Data on locating visible targets
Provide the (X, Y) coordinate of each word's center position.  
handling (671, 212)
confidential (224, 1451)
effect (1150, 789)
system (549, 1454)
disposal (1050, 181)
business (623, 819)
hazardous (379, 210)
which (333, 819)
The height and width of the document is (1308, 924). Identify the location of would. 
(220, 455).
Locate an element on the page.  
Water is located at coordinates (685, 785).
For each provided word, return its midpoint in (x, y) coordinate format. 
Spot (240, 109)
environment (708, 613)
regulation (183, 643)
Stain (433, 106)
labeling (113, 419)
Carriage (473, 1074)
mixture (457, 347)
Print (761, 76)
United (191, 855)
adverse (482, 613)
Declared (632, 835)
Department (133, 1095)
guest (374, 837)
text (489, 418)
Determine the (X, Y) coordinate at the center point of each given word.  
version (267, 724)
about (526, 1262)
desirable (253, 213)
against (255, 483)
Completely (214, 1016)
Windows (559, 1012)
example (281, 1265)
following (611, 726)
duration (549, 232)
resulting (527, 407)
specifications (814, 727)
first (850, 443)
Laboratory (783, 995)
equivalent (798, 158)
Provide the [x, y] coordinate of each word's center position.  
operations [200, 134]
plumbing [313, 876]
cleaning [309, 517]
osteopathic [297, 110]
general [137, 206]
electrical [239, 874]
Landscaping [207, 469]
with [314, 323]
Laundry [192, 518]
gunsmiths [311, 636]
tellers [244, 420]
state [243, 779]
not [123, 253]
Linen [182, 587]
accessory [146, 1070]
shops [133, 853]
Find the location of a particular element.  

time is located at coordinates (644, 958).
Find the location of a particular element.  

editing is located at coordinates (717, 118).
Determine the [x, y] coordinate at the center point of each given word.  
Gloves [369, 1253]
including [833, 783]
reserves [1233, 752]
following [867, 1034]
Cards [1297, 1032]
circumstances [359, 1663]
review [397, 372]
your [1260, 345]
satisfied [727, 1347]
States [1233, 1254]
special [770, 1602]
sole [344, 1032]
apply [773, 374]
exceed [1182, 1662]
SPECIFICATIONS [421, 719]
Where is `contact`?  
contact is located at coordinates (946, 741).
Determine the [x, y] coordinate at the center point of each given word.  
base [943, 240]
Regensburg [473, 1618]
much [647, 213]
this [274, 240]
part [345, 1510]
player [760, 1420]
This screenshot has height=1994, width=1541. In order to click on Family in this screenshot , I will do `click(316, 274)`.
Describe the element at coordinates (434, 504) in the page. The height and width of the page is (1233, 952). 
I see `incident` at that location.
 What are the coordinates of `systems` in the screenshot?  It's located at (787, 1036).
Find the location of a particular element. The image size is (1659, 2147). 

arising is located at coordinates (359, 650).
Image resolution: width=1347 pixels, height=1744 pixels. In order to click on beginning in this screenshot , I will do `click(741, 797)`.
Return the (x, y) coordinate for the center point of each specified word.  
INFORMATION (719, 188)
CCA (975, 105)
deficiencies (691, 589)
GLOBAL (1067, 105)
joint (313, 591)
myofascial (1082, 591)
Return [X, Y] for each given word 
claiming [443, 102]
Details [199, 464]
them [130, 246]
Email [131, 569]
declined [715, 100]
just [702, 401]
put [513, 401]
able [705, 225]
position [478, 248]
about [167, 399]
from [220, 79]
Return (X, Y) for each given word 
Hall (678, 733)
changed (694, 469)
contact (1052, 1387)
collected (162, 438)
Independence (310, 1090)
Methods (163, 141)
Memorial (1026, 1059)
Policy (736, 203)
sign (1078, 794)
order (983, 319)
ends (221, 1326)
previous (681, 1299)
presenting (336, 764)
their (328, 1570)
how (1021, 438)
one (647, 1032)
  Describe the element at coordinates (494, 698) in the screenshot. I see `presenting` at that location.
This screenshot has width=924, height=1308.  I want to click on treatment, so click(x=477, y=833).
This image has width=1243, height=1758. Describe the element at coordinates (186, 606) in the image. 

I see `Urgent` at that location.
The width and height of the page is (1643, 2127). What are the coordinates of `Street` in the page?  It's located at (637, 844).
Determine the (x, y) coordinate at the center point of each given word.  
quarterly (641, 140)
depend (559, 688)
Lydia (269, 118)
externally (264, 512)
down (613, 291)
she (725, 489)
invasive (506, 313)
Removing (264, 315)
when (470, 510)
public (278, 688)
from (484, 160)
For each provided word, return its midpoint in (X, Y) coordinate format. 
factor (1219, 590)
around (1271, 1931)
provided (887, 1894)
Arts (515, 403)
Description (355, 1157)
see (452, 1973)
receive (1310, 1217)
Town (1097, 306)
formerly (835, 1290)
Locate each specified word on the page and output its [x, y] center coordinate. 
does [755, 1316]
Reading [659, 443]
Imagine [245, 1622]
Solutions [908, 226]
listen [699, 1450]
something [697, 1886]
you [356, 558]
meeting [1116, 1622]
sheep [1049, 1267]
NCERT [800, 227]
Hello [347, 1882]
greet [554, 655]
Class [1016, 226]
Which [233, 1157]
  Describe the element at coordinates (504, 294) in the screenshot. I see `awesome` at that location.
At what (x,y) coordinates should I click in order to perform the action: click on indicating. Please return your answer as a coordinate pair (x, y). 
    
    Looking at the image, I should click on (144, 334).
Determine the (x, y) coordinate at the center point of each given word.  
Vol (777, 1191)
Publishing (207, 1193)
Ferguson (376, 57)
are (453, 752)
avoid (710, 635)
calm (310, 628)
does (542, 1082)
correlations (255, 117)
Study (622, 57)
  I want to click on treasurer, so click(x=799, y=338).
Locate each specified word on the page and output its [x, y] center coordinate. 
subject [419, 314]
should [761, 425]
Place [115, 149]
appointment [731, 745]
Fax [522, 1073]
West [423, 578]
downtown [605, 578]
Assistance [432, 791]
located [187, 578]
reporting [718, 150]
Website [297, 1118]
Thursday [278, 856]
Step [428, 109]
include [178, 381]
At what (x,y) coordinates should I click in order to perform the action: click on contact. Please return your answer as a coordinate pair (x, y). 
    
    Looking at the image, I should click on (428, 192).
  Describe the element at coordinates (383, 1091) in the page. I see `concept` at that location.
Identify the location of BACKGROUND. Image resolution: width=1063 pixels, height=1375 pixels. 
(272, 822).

Problem:
Reproduce all of the records above with every "midpoint" changed to "center point", leaving everything else unchanged.

Correct answer:
Provide the (X, Y) coordinate of each word's center position.  
handling (671, 212)
confidential (224, 1451)
effect (1150, 789)
system (549, 1454)
disposal (1050, 181)
business (623, 819)
hazardous (379, 210)
which (333, 819)
The height and width of the document is (1308, 924). Identify the location of would. 
(220, 455).
Locate an element on the page.  
Water is located at coordinates (685, 785).
For each provided word, return its center point in (x, y) coordinate format. 
Spot (240, 109)
environment (708, 613)
regulation (183, 643)
Stain (433, 106)
labeling (113, 419)
Carriage (473, 1074)
mixture (457, 347)
Print (761, 76)
United (191, 855)
adverse (482, 613)
Declared (632, 835)
Department (133, 1095)
guest (374, 837)
text (489, 418)
Determine the (X, Y) coordinate at the center point of each given word.  
version (267, 724)
about (526, 1262)
desirable (253, 213)
against (255, 483)
Completely (214, 1016)
Windows (559, 1012)
example (281, 1265)
following (611, 726)
duration (549, 232)
resulting (527, 407)
specifications (814, 727)
first (850, 443)
Laboratory (783, 995)
equivalent (798, 158)
Provide the [x, y] coordinate of each word's center position.  
operations [200, 134]
plumbing [313, 876]
cleaning [309, 517]
osteopathic [297, 110]
general [137, 206]
electrical [239, 874]
Landscaping [207, 469]
with [314, 323]
Laundry [192, 518]
gunsmiths [311, 636]
tellers [244, 420]
state [243, 779]
not [123, 253]
Linen [182, 587]
accessory [146, 1070]
shops [133, 853]
Find the location of a particular element.  

time is located at coordinates (644, 958).
Find the location of a particular element.  

editing is located at coordinates (717, 118).
Determine the [x, y] coordinate at the center point of each given word.  
Gloves [369, 1253]
including [833, 783]
reserves [1233, 752]
following [867, 1034]
Cards [1297, 1032]
circumstances [359, 1663]
review [397, 372]
your [1260, 345]
satisfied [727, 1347]
States [1233, 1254]
special [770, 1602]
sole [344, 1032]
apply [773, 374]
exceed [1182, 1662]
SPECIFICATIONS [421, 719]
Where is `contact`?  
contact is located at coordinates (946, 741).
Determine the [x, y] coordinate at the center point of each given word.  
base [943, 240]
Regensburg [473, 1618]
much [647, 213]
this [274, 240]
part [345, 1510]
player [760, 1420]
This screenshot has height=1994, width=1541. In order to click on Family in this screenshot , I will do `click(316, 274)`.
Describe the element at coordinates (434, 504) in the page. The height and width of the page is (1233, 952). 
I see `incident` at that location.
 What are the coordinates of `systems` in the screenshot?  It's located at (787, 1036).
Find the location of a particular element. The image size is (1659, 2147). 

arising is located at coordinates (359, 650).
Image resolution: width=1347 pixels, height=1744 pixels. In order to click on beginning in this screenshot , I will do `click(741, 797)`.
Return the (x, y) coordinate for the center point of each specified word.  
INFORMATION (719, 188)
CCA (975, 105)
deficiencies (691, 589)
GLOBAL (1067, 105)
joint (313, 591)
myofascial (1082, 591)
Return [X, Y] for each given word 
claiming [443, 102]
Details [199, 464]
them [130, 246]
Email [131, 569]
declined [715, 100]
just [702, 401]
put [513, 401]
able [705, 225]
position [478, 248]
about [167, 399]
from [220, 79]
Return (X, Y) for each given word 
Hall (678, 733)
changed (694, 469)
contact (1052, 1387)
collected (162, 438)
Independence (310, 1090)
Methods (163, 141)
Memorial (1026, 1059)
Policy (736, 203)
sign (1078, 794)
order (983, 319)
ends (221, 1326)
previous (681, 1299)
presenting (336, 764)
their (328, 1570)
how (1021, 438)
one (647, 1032)
  Describe the element at coordinates (494, 698) in the screenshot. I see `presenting` at that location.
This screenshot has width=924, height=1308.  I want to click on treatment, so click(x=477, y=833).
This image has width=1243, height=1758. Describe the element at coordinates (186, 606) in the image. 

I see `Urgent` at that location.
The width and height of the page is (1643, 2127). What are the coordinates of `Street` in the page?  It's located at (637, 844).
Determine the (x, y) coordinate at the center point of each given word.  
quarterly (641, 140)
depend (559, 688)
Lydia (269, 118)
externally (264, 512)
down (613, 291)
she (725, 489)
invasive (506, 313)
Removing (264, 315)
when (470, 510)
public (278, 688)
from (484, 160)
For each provided word, return its center point in (X, Y) coordinate format. 
factor (1219, 590)
around (1271, 1931)
provided (887, 1894)
Arts (515, 403)
Description (355, 1157)
see (452, 1973)
receive (1310, 1217)
Town (1097, 306)
formerly (835, 1290)
Locate each specified word on the page and output its [x, y] center coordinate. 
does [755, 1316]
Reading [659, 443]
Imagine [245, 1622]
Solutions [908, 226]
listen [699, 1450]
something [697, 1886]
you [356, 558]
meeting [1116, 1622]
sheep [1049, 1267]
NCERT [800, 227]
Hello [347, 1882]
greet [554, 655]
Class [1016, 226]
Which [233, 1157]
  Describe the element at coordinates (504, 294) in the screenshot. I see `awesome` at that location.
At what (x,y) coordinates should I click in order to perform the action: click on indicating. Please return your answer as a coordinate pair (x, y). 
    
    Looking at the image, I should click on (144, 334).
Determine the (x, y) coordinate at the center point of each given word.  
Vol (777, 1191)
Publishing (207, 1193)
Ferguson (376, 57)
are (453, 752)
avoid (710, 635)
calm (310, 628)
does (542, 1082)
correlations (255, 117)
Study (622, 57)
  I want to click on treasurer, so click(x=799, y=338).
Locate each specified word on the page and output its [x, y] center coordinate. 
subject [419, 314]
should [761, 425]
Place [115, 149]
appointment [731, 745]
Fax [522, 1073]
West [423, 578]
downtown [605, 578]
Assistance [432, 791]
located [187, 578]
reporting [718, 150]
Website [297, 1118]
Thursday [278, 856]
Step [428, 109]
include [178, 381]
At what (x,y) coordinates should I click in order to perform the action: click on contact. Please return your answer as a coordinate pair (x, y). 
    
    Looking at the image, I should click on (428, 192).
  Describe the element at coordinates (383, 1091) in the page. I see `concept` at that location.
Identify the location of BACKGROUND. Image resolution: width=1063 pixels, height=1375 pixels. 
(272, 822).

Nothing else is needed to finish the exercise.